*** SUPPLIED INFORMATION Section Begins ***
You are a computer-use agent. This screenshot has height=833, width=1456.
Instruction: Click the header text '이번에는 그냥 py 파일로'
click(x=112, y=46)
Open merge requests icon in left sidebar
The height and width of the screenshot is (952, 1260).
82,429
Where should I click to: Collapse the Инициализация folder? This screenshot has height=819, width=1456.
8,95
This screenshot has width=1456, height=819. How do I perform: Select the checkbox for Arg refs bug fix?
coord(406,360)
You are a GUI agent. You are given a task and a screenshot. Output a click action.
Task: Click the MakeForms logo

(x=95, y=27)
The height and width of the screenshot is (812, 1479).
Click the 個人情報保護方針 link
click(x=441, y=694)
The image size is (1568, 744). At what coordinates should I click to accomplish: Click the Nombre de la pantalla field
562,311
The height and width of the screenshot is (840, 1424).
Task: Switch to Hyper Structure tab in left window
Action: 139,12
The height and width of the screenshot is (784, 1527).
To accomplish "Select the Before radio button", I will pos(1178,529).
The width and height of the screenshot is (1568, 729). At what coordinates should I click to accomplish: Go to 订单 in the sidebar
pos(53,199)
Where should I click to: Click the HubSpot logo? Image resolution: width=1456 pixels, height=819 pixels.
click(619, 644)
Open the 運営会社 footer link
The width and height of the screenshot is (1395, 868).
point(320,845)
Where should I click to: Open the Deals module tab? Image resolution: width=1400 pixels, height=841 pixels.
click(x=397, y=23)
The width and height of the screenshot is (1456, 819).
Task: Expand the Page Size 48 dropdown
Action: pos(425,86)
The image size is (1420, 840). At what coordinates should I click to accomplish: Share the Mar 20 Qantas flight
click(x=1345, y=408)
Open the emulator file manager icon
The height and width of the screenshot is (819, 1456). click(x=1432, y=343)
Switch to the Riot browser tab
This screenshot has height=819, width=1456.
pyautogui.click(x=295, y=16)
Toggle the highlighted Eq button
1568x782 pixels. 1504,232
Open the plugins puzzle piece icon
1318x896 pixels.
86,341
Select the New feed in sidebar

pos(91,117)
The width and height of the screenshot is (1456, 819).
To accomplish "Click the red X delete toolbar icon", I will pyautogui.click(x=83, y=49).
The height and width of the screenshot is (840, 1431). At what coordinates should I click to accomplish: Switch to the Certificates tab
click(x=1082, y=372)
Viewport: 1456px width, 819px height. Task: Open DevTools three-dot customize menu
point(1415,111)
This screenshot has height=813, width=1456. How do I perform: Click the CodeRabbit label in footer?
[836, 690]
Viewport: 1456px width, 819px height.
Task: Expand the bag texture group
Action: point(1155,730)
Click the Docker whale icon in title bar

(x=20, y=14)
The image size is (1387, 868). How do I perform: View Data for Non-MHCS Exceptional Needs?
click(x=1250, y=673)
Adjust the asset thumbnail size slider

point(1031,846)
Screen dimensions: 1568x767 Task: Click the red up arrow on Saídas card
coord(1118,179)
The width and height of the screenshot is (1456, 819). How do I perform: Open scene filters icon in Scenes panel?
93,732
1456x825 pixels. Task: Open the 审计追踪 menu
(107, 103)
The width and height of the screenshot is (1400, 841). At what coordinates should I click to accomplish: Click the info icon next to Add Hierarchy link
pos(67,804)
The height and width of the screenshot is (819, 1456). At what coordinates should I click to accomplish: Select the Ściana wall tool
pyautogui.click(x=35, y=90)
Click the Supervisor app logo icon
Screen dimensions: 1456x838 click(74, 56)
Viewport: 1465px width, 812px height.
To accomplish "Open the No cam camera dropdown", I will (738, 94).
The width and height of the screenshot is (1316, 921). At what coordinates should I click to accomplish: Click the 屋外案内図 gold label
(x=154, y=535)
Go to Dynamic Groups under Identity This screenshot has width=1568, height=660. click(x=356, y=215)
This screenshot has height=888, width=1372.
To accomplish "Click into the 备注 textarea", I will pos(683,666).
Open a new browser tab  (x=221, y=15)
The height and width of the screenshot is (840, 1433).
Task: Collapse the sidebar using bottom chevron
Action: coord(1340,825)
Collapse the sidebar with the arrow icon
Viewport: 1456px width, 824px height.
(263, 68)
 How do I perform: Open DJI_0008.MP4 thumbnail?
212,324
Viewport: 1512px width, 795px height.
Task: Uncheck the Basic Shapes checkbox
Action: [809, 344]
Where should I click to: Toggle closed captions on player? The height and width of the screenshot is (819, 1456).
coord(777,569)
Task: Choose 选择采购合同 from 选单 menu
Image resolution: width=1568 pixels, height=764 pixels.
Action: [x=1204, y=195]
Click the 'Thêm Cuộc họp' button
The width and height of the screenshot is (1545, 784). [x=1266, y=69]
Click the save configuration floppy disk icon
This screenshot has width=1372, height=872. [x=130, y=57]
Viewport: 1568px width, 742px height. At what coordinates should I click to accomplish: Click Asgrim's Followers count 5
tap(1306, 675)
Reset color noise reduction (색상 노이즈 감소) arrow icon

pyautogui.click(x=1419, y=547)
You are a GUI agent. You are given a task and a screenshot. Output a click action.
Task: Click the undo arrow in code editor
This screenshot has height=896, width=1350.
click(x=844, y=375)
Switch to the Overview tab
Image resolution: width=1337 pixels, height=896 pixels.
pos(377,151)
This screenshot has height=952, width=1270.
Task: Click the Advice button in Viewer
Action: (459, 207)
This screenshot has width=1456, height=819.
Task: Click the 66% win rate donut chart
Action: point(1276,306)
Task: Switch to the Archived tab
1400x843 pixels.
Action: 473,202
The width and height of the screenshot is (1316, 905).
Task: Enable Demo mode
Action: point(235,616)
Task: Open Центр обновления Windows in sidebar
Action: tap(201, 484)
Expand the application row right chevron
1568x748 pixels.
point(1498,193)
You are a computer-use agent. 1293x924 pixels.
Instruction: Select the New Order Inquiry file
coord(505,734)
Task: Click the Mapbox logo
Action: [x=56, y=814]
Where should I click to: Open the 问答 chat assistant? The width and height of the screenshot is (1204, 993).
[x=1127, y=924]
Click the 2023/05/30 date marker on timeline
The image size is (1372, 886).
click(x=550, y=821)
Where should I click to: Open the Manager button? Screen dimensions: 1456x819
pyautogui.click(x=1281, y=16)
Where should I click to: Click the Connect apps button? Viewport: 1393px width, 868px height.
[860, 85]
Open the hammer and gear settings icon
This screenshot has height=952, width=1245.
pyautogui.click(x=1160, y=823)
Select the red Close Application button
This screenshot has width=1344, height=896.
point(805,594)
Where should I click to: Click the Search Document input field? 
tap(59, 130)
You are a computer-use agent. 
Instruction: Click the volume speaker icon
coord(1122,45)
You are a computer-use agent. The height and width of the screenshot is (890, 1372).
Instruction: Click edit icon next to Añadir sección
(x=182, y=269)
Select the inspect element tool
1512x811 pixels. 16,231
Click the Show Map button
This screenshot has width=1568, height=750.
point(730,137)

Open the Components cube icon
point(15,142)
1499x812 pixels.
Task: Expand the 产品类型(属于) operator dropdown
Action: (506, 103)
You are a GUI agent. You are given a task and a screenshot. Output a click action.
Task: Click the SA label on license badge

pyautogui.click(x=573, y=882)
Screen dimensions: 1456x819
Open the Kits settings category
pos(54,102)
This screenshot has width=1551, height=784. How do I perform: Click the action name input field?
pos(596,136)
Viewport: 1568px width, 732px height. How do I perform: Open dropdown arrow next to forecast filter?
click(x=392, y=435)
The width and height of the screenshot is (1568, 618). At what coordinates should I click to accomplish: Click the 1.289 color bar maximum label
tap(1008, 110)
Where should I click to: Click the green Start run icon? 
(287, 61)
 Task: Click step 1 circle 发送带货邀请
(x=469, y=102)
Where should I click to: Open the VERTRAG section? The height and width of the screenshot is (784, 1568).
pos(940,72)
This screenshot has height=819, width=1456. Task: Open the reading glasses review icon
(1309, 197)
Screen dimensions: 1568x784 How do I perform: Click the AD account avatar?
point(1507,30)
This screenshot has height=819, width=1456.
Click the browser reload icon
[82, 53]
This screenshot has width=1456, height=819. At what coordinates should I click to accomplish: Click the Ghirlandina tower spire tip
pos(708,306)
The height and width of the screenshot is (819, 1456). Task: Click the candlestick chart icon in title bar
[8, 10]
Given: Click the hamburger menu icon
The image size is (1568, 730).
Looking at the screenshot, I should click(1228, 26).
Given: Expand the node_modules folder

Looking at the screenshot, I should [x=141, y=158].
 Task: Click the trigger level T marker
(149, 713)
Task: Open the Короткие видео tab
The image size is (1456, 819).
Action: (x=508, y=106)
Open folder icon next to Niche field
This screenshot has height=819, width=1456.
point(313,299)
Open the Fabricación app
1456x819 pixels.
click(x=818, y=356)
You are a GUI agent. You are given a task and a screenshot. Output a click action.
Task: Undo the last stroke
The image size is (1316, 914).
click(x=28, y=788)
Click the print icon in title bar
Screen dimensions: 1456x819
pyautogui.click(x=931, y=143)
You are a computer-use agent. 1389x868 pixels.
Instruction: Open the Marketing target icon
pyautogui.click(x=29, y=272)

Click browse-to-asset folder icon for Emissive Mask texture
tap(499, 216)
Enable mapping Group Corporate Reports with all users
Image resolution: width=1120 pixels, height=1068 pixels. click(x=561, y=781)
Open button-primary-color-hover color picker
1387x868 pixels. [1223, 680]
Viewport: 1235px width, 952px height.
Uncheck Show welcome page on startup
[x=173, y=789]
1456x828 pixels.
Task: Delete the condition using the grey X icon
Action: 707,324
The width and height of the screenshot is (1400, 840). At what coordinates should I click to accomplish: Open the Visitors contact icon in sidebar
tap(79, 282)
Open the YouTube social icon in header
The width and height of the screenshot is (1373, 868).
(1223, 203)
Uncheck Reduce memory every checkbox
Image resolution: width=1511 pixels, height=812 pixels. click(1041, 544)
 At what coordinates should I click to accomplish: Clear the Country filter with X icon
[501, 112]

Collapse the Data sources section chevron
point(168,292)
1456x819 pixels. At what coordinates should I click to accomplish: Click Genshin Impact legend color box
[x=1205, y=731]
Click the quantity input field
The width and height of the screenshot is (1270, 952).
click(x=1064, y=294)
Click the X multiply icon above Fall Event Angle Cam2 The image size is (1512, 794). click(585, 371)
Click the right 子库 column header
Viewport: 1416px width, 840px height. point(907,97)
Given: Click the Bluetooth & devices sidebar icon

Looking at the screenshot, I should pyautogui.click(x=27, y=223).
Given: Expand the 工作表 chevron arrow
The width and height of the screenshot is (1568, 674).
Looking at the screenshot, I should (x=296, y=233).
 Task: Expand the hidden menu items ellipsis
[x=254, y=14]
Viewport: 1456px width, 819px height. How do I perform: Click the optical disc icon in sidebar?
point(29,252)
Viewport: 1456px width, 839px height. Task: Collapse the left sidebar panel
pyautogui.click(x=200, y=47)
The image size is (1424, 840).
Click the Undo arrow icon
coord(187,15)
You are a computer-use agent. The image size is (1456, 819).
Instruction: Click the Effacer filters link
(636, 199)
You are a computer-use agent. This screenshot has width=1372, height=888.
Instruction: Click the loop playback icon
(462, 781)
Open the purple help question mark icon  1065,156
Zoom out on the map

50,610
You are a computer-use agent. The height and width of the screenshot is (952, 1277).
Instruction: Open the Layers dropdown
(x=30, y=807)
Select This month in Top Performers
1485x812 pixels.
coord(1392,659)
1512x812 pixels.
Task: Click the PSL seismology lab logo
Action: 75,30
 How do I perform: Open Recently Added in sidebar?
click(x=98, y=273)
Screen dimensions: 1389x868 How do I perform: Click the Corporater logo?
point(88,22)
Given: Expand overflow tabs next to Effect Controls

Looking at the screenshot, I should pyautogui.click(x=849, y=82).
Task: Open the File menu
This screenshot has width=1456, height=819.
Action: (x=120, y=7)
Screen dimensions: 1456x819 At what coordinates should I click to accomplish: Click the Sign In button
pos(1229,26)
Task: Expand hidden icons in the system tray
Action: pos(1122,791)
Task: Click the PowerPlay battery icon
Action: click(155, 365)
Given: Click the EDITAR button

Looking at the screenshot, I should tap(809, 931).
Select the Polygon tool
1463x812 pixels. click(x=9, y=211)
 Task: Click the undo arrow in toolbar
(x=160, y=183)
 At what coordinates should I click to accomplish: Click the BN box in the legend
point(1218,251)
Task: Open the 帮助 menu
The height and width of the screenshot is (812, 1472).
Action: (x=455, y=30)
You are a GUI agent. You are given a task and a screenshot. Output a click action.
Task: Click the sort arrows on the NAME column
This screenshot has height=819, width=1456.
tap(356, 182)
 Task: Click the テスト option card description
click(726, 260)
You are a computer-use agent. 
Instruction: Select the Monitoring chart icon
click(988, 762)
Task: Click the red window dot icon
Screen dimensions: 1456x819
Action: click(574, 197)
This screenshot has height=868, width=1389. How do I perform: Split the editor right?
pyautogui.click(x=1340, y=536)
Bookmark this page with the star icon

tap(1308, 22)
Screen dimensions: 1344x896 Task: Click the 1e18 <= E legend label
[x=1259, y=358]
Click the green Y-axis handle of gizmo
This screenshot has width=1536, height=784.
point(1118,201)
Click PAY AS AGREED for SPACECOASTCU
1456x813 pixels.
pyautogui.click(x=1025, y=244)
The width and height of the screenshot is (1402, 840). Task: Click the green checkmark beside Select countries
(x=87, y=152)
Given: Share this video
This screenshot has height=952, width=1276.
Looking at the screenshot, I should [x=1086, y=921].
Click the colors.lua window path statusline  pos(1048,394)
*** SUPPLIED INFORMATION Section Ends ***
WHAT YOU HAVE TO DO. Please find the lines in the data that contain the word "computer" and copy them.

OUTPUT BELOW.
You are a computer-use agent. This screenshot has height=833, width=1456.
You are a computer-use agent. 1293x924 pixels.
You are a computer-use agent. 
You are a computer-use agent. The height and width of the screenshot is (890, 1372).
You are a computer-use agent. 1389x868 pixels.
You are a computer-use agent. The image size is (1456, 819).
You are a computer-use agent. This screenshot has width=1372, height=888.
You are a computer-use agent. The height and width of the screenshot is (952, 1277).
You are a computer-use agent. 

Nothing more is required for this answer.